I like the trails that go through areas that some might consider to be suffering from urban blight; specifically, the MBT trail, which runs up northeast DC to Michigan Avenue, and the Southeast DC run, which runs along the waterfront, out to the baseball stadium, and then north along the Anacostia. Because of my size, personal safety is, relatively speaking, less of an issue for me on these runs than for others, and these trails tend to bring me into areas where I otherwise would not go, create what is hopefully positive interaction between people from different backgrounds, and offer opportunities for the local residents to themselves engage in running without going far from their homes.
What’s the most important lesson running has taught you?
I think the long run, when you do it by yourself, focuses you on what is important in life. Forrest Gump summarized his long runs across the country by saying “When I’d run, I’d think about [his mother and a various assortment of friends that were very important to him, and how his relationship with them have changed over the years].” I think that is exactly right. When you long run by yourself, you think about what is in fact important to you. And just like Gump, I usually end up taking stock of the decisions I have made, how those decisions, good or bad, have affected the people that are important to me, and how I can make better decisions going forward. In the hustle-bustle of everyday life, I tend to focus on relatively meaningless things like that car repair I need to do or the fact that my dry cleaner ruined my shirt. The long run helps me cut through that stuff.

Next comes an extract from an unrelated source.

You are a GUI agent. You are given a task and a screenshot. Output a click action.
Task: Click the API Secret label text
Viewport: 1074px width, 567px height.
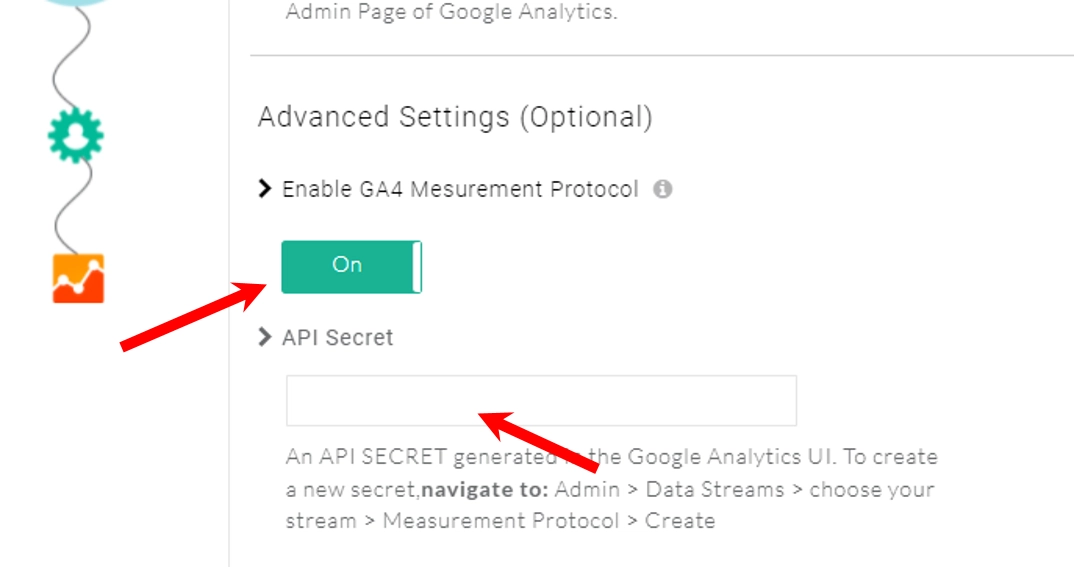click(338, 338)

What race day traditions do you have?
I used to run/walk to the Metro, which is near my house and which I would take to the race. I am so sorry to see that the Metro is no longer opening early on the days of the major races in the area. This new policy has enriched the taxi services, which I understand charge so-called surge pricing during these hours and has driven up the real cost of these races for a lot of runners very significantly. Hopefully, after the Safe Track program has ended, Metro will start opening early again, and I can resume my beloved tradition again.

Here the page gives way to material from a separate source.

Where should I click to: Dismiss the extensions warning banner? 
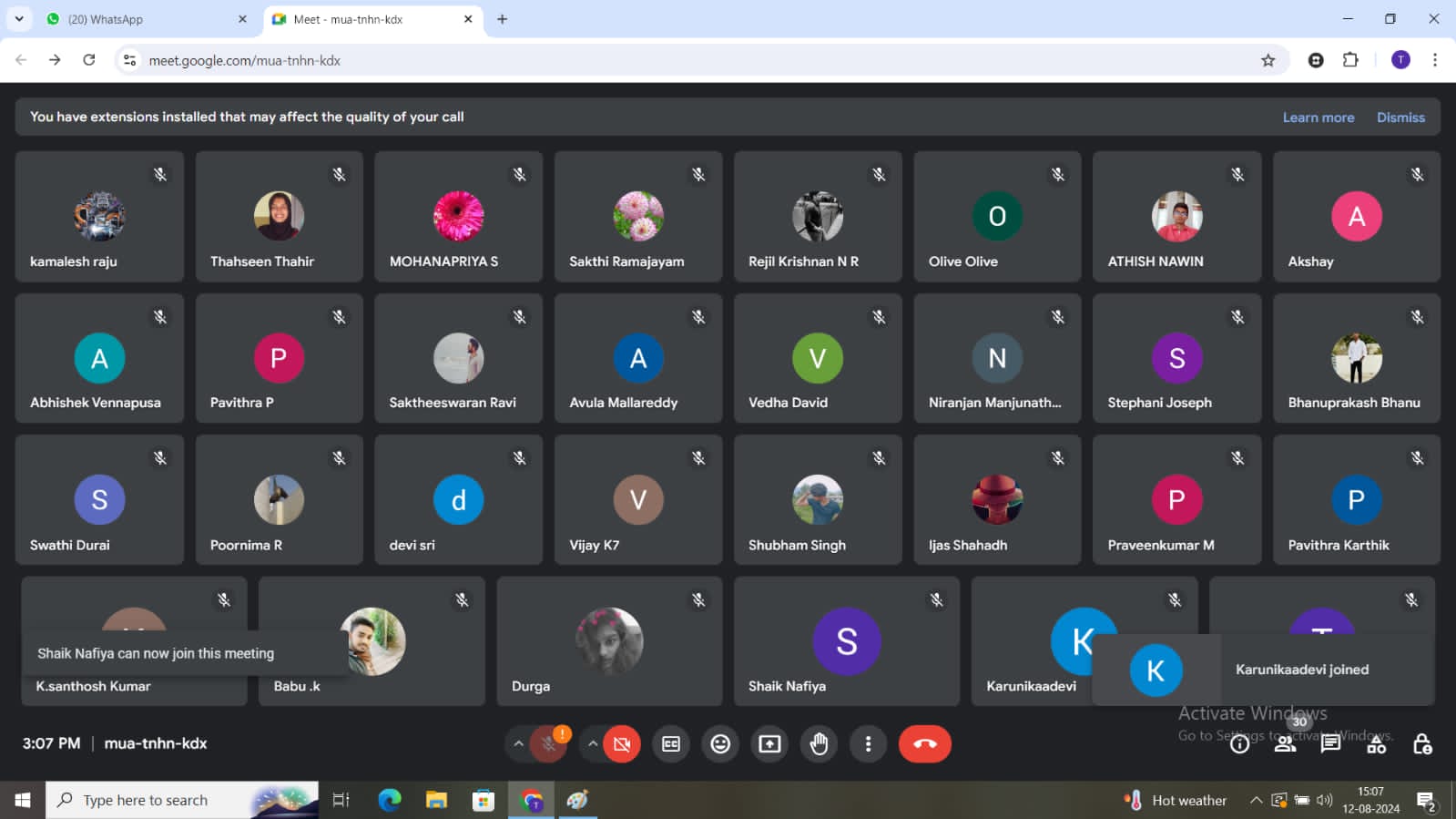[1400, 118]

What’s your proudest running moment?
I have been running SLR since 2007, when my oldest daughter was five years old. So she has watched me head out to runs on most Saturday mornings for a good part of her life. Recently, she took up cross-country in high school, and after the season was over, she asked if she could start joining me on Saturday mornings at Iwo Jima. I was thrilled, and the first time I brought her and Rich [Mendelowitz] asked if there were any new runners, and her hand shot up, I was so incredibly proud. The problem, in hindsight, was that they run only 5Ks in cross-country, and it was a bit too steep of a jump for her to undertake the ten or eleven mile run at SLR without any incremental runs (see my own experience above). So she ended up injuring her Achilles and needed to get fitted for a boot. But that’s a whole different story.

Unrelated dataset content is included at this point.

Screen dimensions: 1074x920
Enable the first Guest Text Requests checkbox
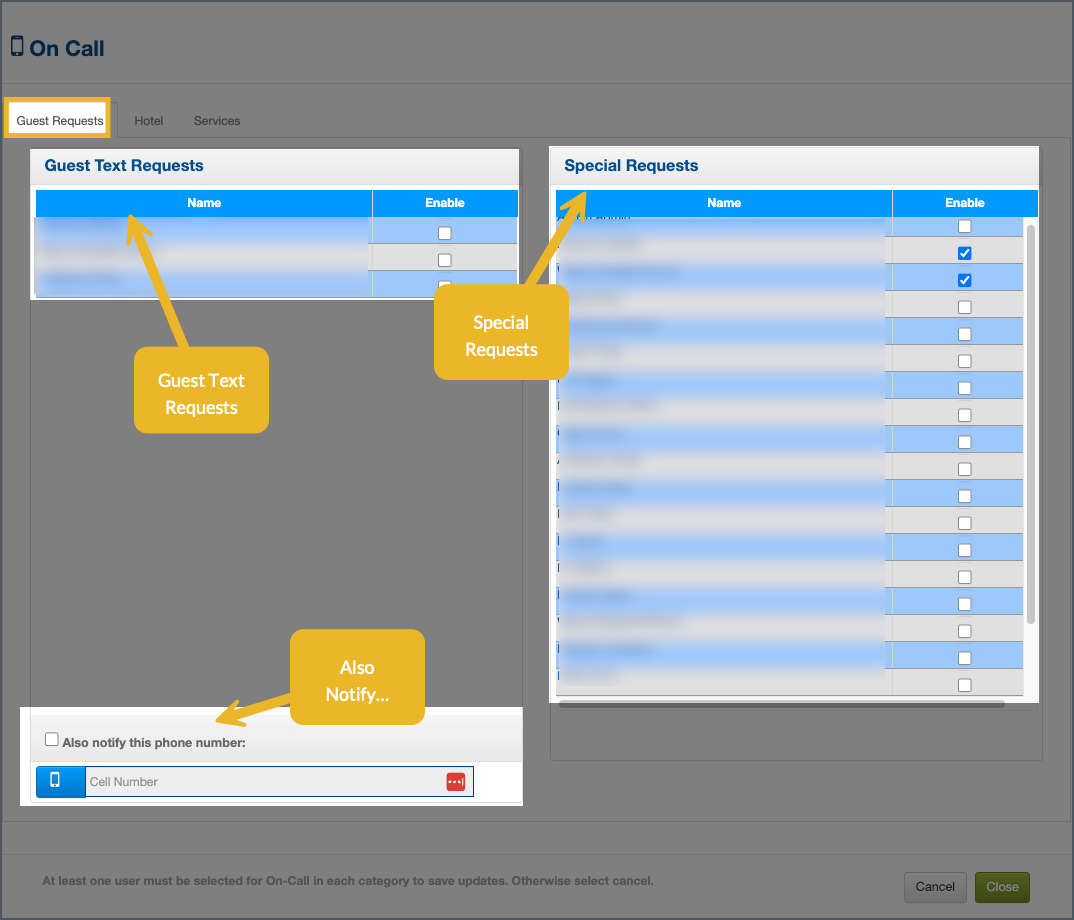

What’s your life like outside of running?
If I was administering this survey, I would append to this question “Circle which of the following applies: I (i) have a very understanding significant other or (ii) am single.” Marathon training, as you know, takes a lot of time, and most marathon runners, based on my experience, fit into either of those two categories. I am fortunate to have a very understanding spouse, Emily, who I met shortly after I graduated from law school. I also have two wonderful daughters, Caroline and Charlotte. For work, I am a tax lawyer. And, mercifully, that’s all I usually tell them about what I do.
What is one thing you wouldn’t run without?
A year ago or so, I’d would have said my watch. But it broke, and I have not yet purchased a new one, so now I do in fact run without a watch. I read these write-ups regularly, and a very good (and nice) runner who was featured here, Bethany Fahey (now Britz) answered that “[o]ne thing I wouldn’t run without would be my shoes. I’ve seen runners run barefoot, and I have no interest in that….. at all.” I thought that was a very funny answer, and so true. Can I plagiarize her answer.